Saturday, May 22, 2010

Abortion and Double Effect

The case of the abortion performed in a Catholic hospital in Arizona and approved by a nun there--see my post below for May 18--may be more complex than I at first thought. The principle of double effect invoked in this case distinguishes between acts performed as directly intended means to another effect (e.g., killing one innocent human being in order to save the life of another) on one hand and, on the other, acts to achieve another outcome that have a foreseen but unintended effect (e.g., e.g., treating cancer in a pregnant woman with the foreseen but unintended effect of killing her unborn child). In one case, the fetus (let's say) is deliberately killed in order to save the mother. In the other, the aim is to treat the cancer, not to kill the fetus, even though that is an unintended side effect of the cancer treatment. The latter is allowable according to Church teaching and orthodox Catholic moral theologians, the former not because it violates the exceptionless norm of not intentionally killing an innocent human being.

The questions and complications involved in this apparently simple distinction are many and considerable.

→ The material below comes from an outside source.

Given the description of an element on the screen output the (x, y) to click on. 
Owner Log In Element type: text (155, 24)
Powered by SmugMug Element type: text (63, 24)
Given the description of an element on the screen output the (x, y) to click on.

There is a very interesting discussion of this in the context of the Arizona case at

http://www.firstthings.com/onthesquare/2010/05/excommunicating-intentions

Both the article by philosopher and theologian Michael Liccione and the rich discussion in the Comments section below bring out some of those questions and complexities.

See also the article by Elizabeth Anscombe published originally in 1967 in a magazine I founded and edited back in the day, (The Oxford Review 5, 1967, pp.16-17), "Who Is Wronged: Philippa Foot on Double Effect: One Point." It is republished in the collection of her essays on Human Life, Action and Ethics edited by Mary Geach and Luke Gormally.